Auch aus sozialversicherungsrechtlichen Bestimmungen ergibt sich die Verpflichtung des Zahnarztes / der Zahnärztin zur Datenverarbeitung und Weitergabe von Behandlungsdaten, zum Beispiel:

Daraus folgt zugleich für die tägliche Praxis, dass die Verarbeitung solcher Daten, die nicht erforderlich sind, den Patienten optimal zu versorgen, nicht verarbeitet werden dürfen, es sei denn, der Patient willigt in die Verarbeitung ausdrücklich ein. Eine solche Einwilligung sollte tunlichst schriftlich erfolgen. Zu denken ist dabei u.a. an die Absprache zur Verarbeitung von Daten durch Verrechnungsstellen, für die Übermittlung von Behandlungsdaten an einen anderen Leistungsträger, z.B. Fachzahnarzt (§ 72 Abs. 1b SGB V) oder gewerbliches Labor.

Wenn der Grundsatz beachtet wird, dass nur solche Behandlungsdaten ohne ausdrückliche Einwilligung des Patienten erhoben und verarbeitet werden dürfen, die für die Behandlung erforderlich sind und bereits in der Vergangenheit den besonderen Schutzvorschriften der Geheimhaltung unterlagen, wird das Gespenst des Datenschutzes nach der DS-GVO kalkulierbar.

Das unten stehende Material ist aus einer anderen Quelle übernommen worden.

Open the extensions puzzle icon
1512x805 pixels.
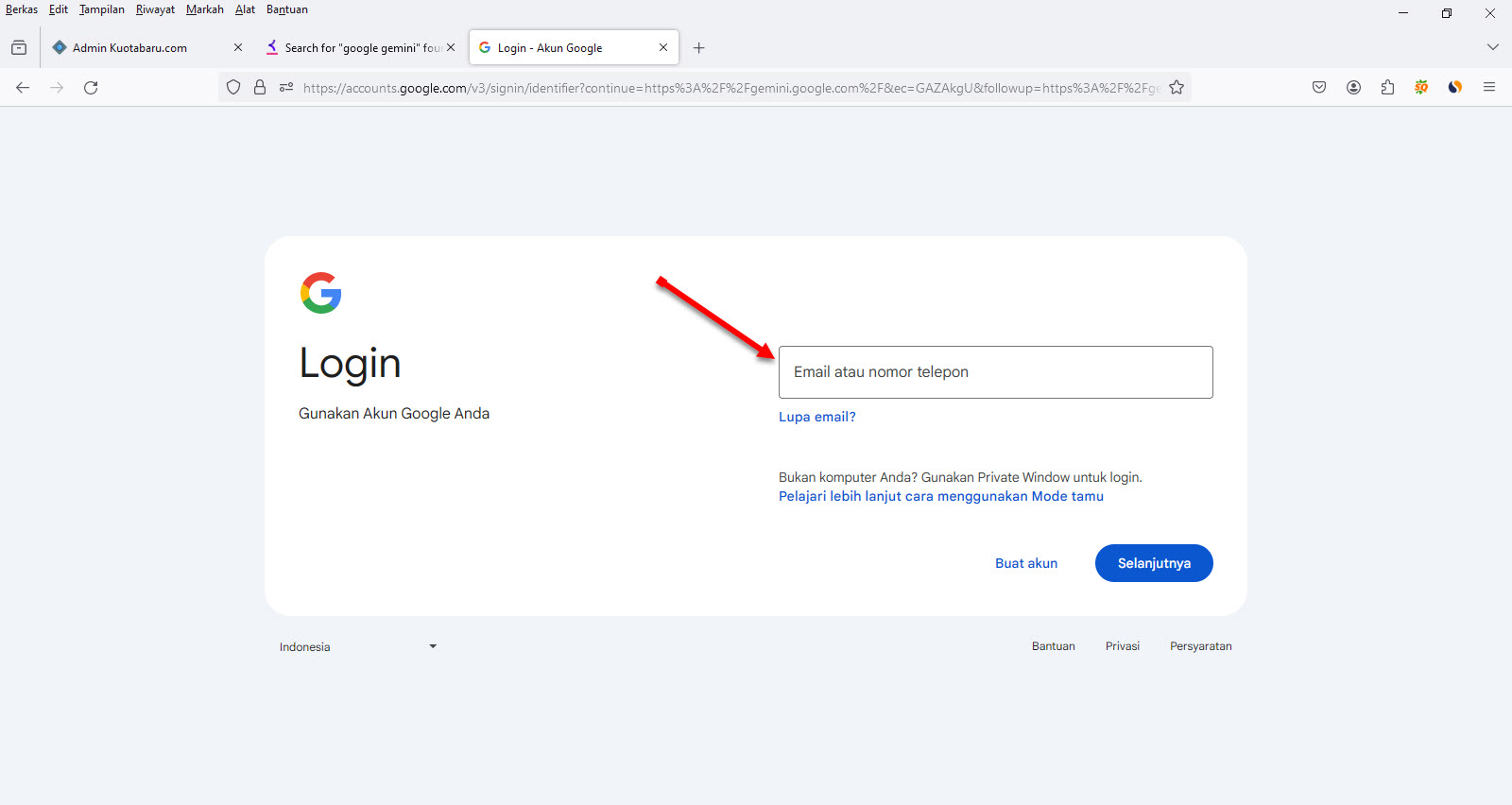tap(1387, 88)
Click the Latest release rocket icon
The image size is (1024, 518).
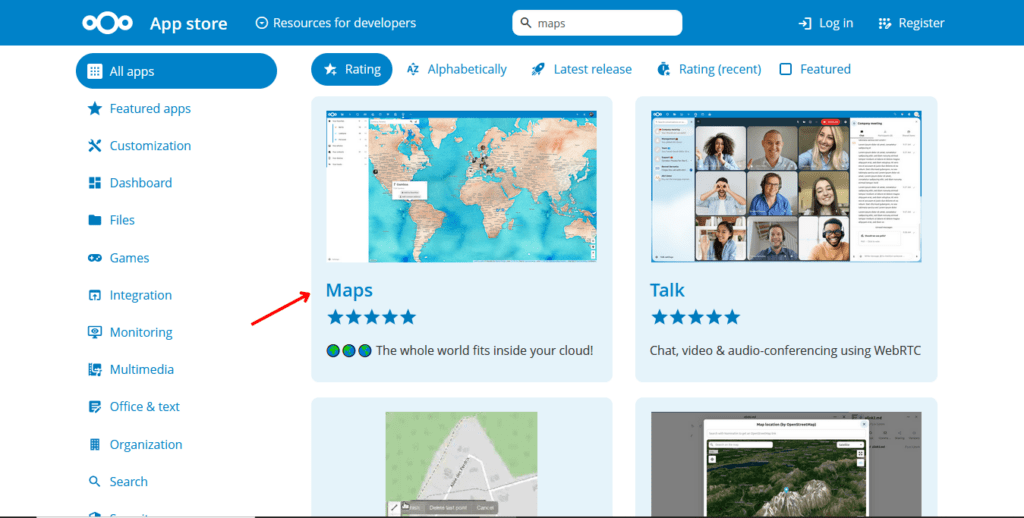point(538,69)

Bei der Verarbeitung von Daten der Patienten durch die Zahnärztin / den Zahnarzt sind daher folgende Grundsätze zu beachten:

  1. Es besteht keine Verpflichtung, das Einverständnis des Patienten einzuholen oder zu erklären, die die Zahnärztin / der Zahnarzt zur Erfüllung ihrer/seiner Verpflichtungen nach dem Behandlungsvertrag benötigt oder die zur Erfüllung vertragszahnärztlicher Pflichten erforderlich sind. Dies gilt auch für die Geltendmachung von Honorarforderungen gegenüber Gerichten und Behörden. In allen Fällen, in denen ein Einverständnis nicht erforderlich ist, ist auch eine nur vorsorgliche Einverständniserklärung nicht empfehlenswert.
  2. In allen anderen Fällen, insbesondere bei der Verarbeitung von Daten gegenüber privaten Abrechnungsstellen oder Behörde ist ein schriftliches Einverständnis des Patienten erforderlich. Selbst wenn eine solche Erklärung schriftlich nicht vorgeschrieben ist, sollte sie tunlichst schriftlich vom Patienten erteilt werden.